Its holdings include…

  • Akorn Inc. (Nasdaq: AKRX) is a product-rich niche pharmaceutical firm that offers both generic and branded drugs. With 87 drugs on file with the S. Food and Drug Administration, Akorn addresses a market of roughly $8.7 billion. The company’s philosophy is one of “transformation through acquisitions.” In fact, Akorn spent roughly $1.1 billion in 2013 and 2014 to buy Hi-Tech Pharmacal and VersaPharm, moves that added 70 new drugs to its portfolio.
  • Mylan NV (Nasdaq: MYL) brings a bit of drama to XPH. The company is pursuing a hostile takeover of Perrigo Co. PLC (NYSE: PRGO). In August, Mylan’s shareholders approved taking the company’s $35.6 billion bid directly to Perrigo investors. Ironically, Mylan has taken advantage of laws in its home country, the Netherlands, to fend off a $40 billion offer from Teva.
  • Merck & Co Inc. (NYSE: MRK) is a global biopharma giant and has been active in the M&A scene over the last couple of years. In December 2014, Merck announced the purchase of Cubist Pharmaceuticals Inc. for $8.4 billion. The move followed a decision just six months earlier to sell its consumer unit to Bayer AG (OTC ADR: BAYRY) for $14 billion.
  • Jazz Pharmaceuticals PLC (Nasdaq: JAZZ), based in Ireland with operations in California, has grown quickly since getting started in 2003. Strategic acquisitions have played a major role in its global expansion. The company has licensed or acquired outright six major drugs in 11 years. It’s best known for Xyrem, a drug to treat sleeping disorders. In late 2013, Jazz agreed to acquire all of Italy’s Gentium SPA for $1 billion.
  • Eli Lilly and Co. (NYSE: LLY) is one of biopharma’s best-known firms. While known for its healthcare products for humans, the company is now moving aggressively to expand into high-margin products for animals. In April 2014, it announced the $5.4 billion acquisition of the animal health division from Novartis AG (NYSE ADR: NVS). The move makes Lilly the world’s second-largest animal healthcare business after Zoetis Inc., which XPH also holds.

Running the Numbers

Trading at $47.50, XPH is a cost-effective way to play the growth in the biotech and drug industries, not to mention the large buyouts that show no signs of slowing down.

In recent weeks, biotech and drug stocks have come under selling pressure, so you should look at XPH as a long-term play.

The most recent biotech rout began shortly after Hillary Clinton, the frontrunner for the Democratic presidential nomination, issued a tweet on Sept. 21 that was critical of high drug prices.

To be sure, Clinton was reacting to a very specific incident. She was outraged that Daraprim, a drug that had been on the market for more than 60 years, went from $13.50 a tablet to $750 a dose overnight.

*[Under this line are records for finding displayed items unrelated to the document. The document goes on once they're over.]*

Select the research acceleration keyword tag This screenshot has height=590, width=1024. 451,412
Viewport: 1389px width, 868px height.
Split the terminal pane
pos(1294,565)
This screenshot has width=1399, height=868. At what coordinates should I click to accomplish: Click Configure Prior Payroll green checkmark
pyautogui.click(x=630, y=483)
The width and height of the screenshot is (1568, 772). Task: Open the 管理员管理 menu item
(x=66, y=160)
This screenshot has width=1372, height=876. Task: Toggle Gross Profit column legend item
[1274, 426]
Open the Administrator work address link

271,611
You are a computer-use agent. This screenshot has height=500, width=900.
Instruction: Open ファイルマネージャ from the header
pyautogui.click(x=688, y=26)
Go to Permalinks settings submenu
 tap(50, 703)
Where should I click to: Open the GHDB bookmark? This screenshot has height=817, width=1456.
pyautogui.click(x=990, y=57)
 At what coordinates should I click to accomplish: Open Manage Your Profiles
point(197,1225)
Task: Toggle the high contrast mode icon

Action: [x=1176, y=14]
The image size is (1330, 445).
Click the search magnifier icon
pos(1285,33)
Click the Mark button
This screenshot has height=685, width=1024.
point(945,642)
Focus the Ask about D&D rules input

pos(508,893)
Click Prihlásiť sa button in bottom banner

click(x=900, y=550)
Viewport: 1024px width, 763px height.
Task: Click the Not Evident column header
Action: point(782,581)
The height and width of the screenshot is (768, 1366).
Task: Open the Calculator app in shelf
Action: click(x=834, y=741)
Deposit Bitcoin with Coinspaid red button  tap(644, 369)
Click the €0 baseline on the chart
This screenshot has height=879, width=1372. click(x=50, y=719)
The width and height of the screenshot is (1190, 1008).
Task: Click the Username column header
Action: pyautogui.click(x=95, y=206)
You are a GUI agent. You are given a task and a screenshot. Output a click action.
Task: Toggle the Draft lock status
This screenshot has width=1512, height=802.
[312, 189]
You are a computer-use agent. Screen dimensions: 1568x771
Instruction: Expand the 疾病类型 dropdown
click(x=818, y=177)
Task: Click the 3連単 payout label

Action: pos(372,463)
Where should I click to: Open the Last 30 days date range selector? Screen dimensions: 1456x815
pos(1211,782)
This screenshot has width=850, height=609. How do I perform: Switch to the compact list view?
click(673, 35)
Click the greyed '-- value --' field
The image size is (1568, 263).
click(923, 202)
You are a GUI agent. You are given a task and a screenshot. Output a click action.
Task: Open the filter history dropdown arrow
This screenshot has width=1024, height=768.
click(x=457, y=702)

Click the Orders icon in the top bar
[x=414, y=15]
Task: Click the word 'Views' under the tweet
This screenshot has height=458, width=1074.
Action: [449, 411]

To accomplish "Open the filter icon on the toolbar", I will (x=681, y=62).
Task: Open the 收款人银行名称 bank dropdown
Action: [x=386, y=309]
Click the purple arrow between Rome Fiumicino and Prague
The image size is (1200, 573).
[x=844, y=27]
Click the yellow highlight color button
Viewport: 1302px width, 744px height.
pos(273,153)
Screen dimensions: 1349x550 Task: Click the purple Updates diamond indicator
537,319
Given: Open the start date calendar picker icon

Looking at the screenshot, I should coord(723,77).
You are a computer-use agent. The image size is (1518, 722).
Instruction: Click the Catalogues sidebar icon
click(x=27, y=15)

However, investors treated it as a “hit” on the entire biopharma industry.

Since then, XPH has lost roughly 14% of its value. But even with that decline, it’s still up 24.4% over the past two years, beating the S&P 500 Index by nearly 25% in the period.

More important, since bottoming out on Sept. 29, XPH has rebounded by nearly 7.8%.

And over the past five years, XPH has gained 105.4%, beating the S&P by 54%. In other words, we have solid historical data to show that savvy investors can take advantage of XPH’s recent decline to add to their profits over the long haul.

So I see plenty of upside ahead.

And that’s the beauty of a play like this. You can buy on the dips to add to your holdings – a strategy that will increase your net worth even faster.